Segundo Deus (o cristão), tudo se pode

Léo Rosa de Andrade

 

Li esse texto há muito tempo. É de Bento Espinosa (1632-1677). O filósofo, filho de portugueses, nascido na Holanda, um dos poucos lugares em que se podia pensar um tanto mais livremente quando o Renascimento, emprenhado de Iluminismo, paria a Modernidade.

A sua família, judia, fugiu da inquisição lusitana. Ele recebeu a melhor educação judaica. Tornou-se cético com relação às verdades religiosas, submetendo-as à História. Foi um dos grandes racionalistas do século 17. Morreu, aos 44 anos, perseguido por todas as religiões.

Espinosa defendia uma ideia protoateísta: deus é a natureza. Refutava uma divindade personalizada. Em existindo um deus, tudo seria deus. Foi excomungado, claro. Para se compreender a solidão a que foi condenado, há que se entender as consequências de uma excomunhão.

Em um tempo de mentalidade religiosa acachapante, um excomungado restava banido da totalidade das relações sociais. A brutalidade era minudente: não transitava na comunidade; não era recebido pela família; não se o cumprimentava; nem sequer se lhe dirigia o olhar.

Isso já não é tão importante: irmão meu, Lédio Rosa de Andrade, comportou-se “mal” em missa a que fora obrigado. O padre (sem, aliás, poderes para tanto) excomungou-o no ato. Éramos adolescentes. Fiquei com inveja: infelizmente, nunca fui prestigiado com tal anátema.

Bem, o texto de que falo, quando o li, fiquei impressionado. Mas já não o recordava. Agora se me o presenteiam. Ele me vem como grata recordação (para registro, há quem negue a autoria ao filósofo, o que me é irrelevante). Trata-se do Deus de Espinosa, ou O Recado de Deus.

Os que necessitam de um criador inventaram-no severo, vingativo, perverso. Esse “pai” teria feito a humanidade cheia de desejos, oferecido a ela um mundo repleto de prazeres, mas estabelecido severas interdições. Os desejos deveriam ser contidos; os prazeres, jamais gozados.

A desobediência conduziria ao sofrimento, às torturas, ao desespero eterno. Espinosa oferece outro deus, um deus para quem se pode e se deve gozar a vida. O que vai adiante eu edito de palavras ditadas por deus a Espinosa em noite de bom papo e extrema sensatez:

“Para de ficar rezando e batendo o peito! O que quero que faças é que saias pelo mundo e desfrutes de tua vida. Quero que gozes, cantes, te divirtas e que desfrutes de tudo o que fiz para ti.

Para de ir a esses templos lúgubres, obscuros e frios que tu mesmo construíste e que acreditas ser a minha casa. Minha casa está nas montanhas, nos bosques, nos rios, nos lagos, nas praias. Aí é onde vivo.

Seção de dados.
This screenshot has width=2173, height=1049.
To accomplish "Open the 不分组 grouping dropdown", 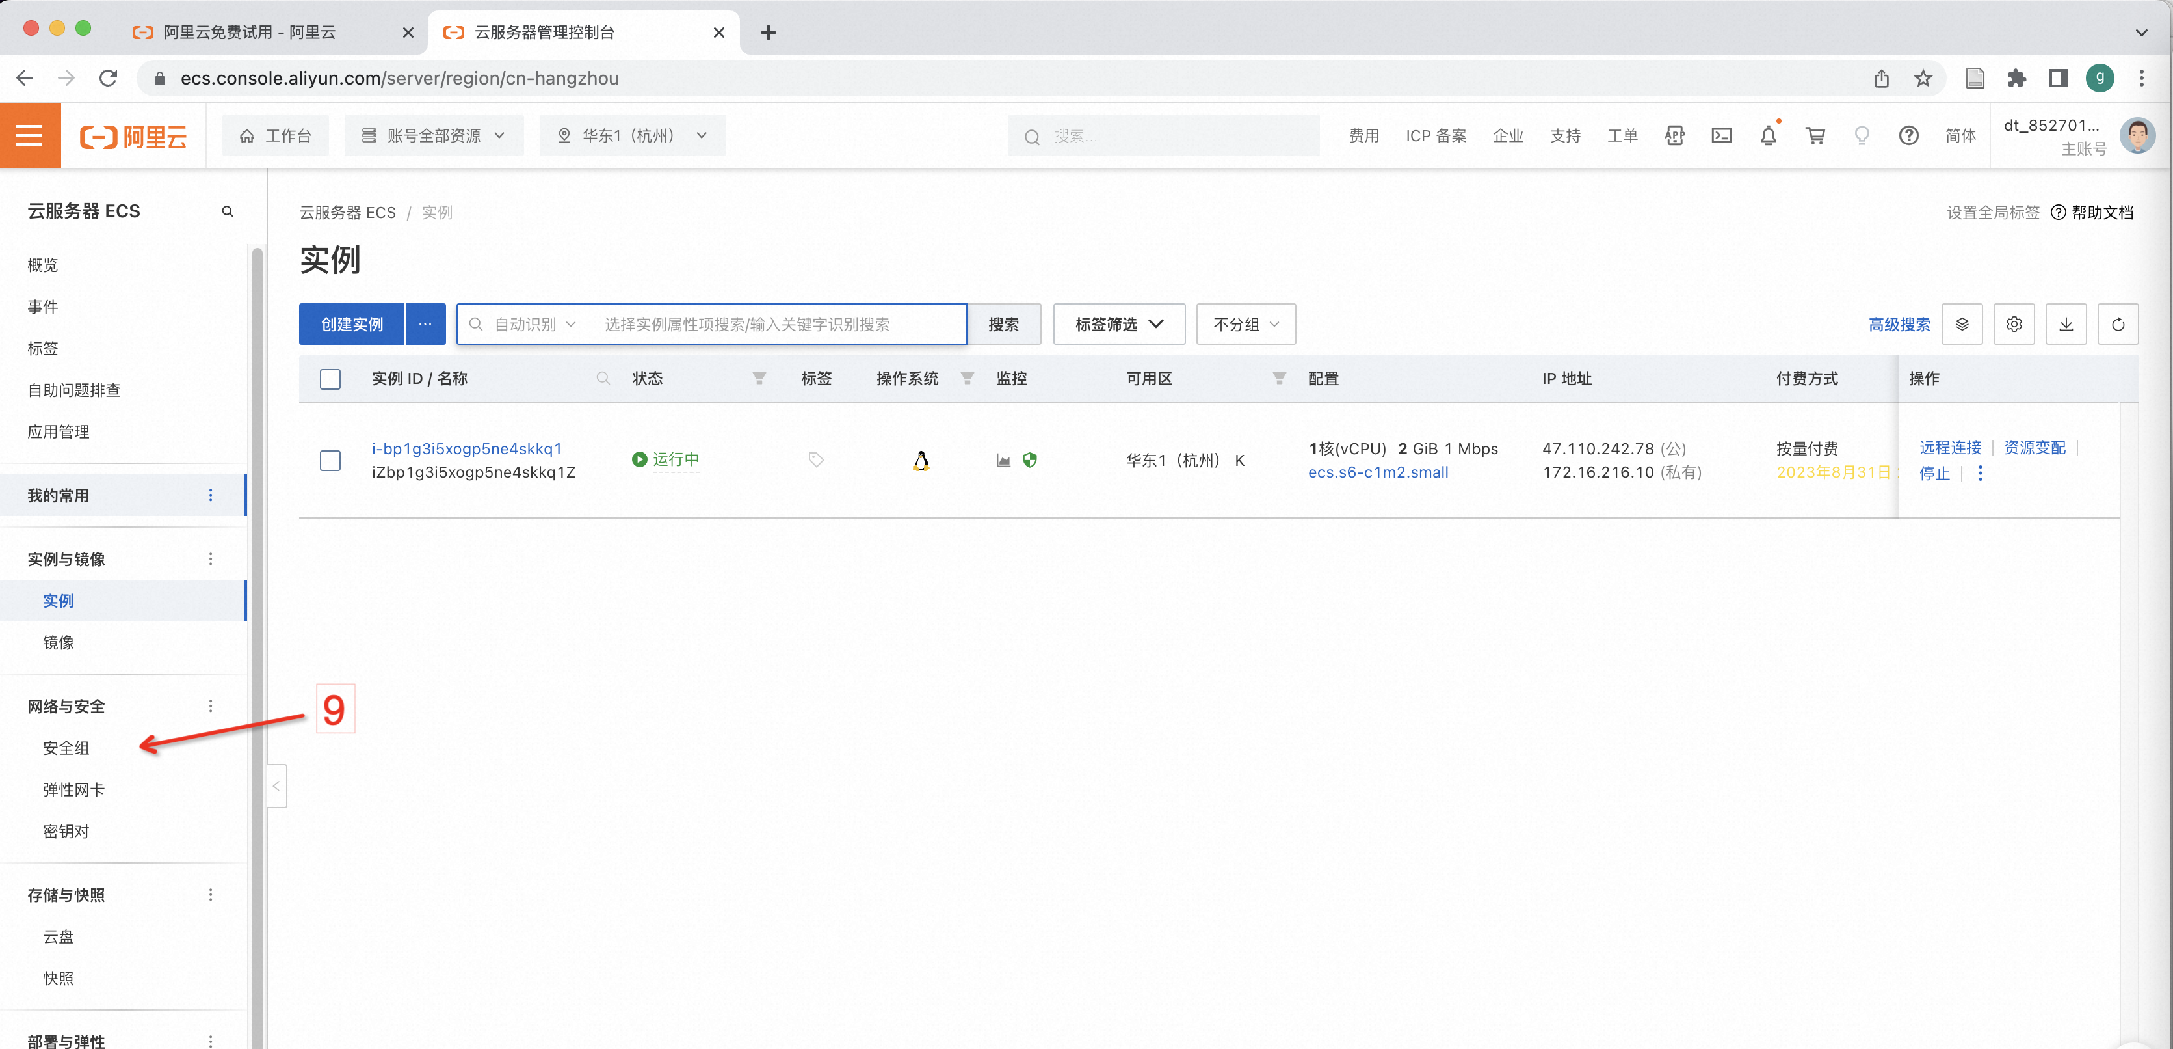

Objetivo do exercício.
Transcreva do artigo sobre o Deus de Espinosa o trecho entre "Li esse texto" e "paria a Modernidade.", inclusive. O material não tem relação com o artigo.

Resposta à tarefa.
Li esse texto há muito tempo. É de Bento Espinosa (1632-1677). O filósofo, filho de portugueses, nascido na Holanda, um dos poucos lugares em que se podia pensar um tanto mais livremente quando o Renascimento, emprenhado de Iluminismo, paria a Modernidade.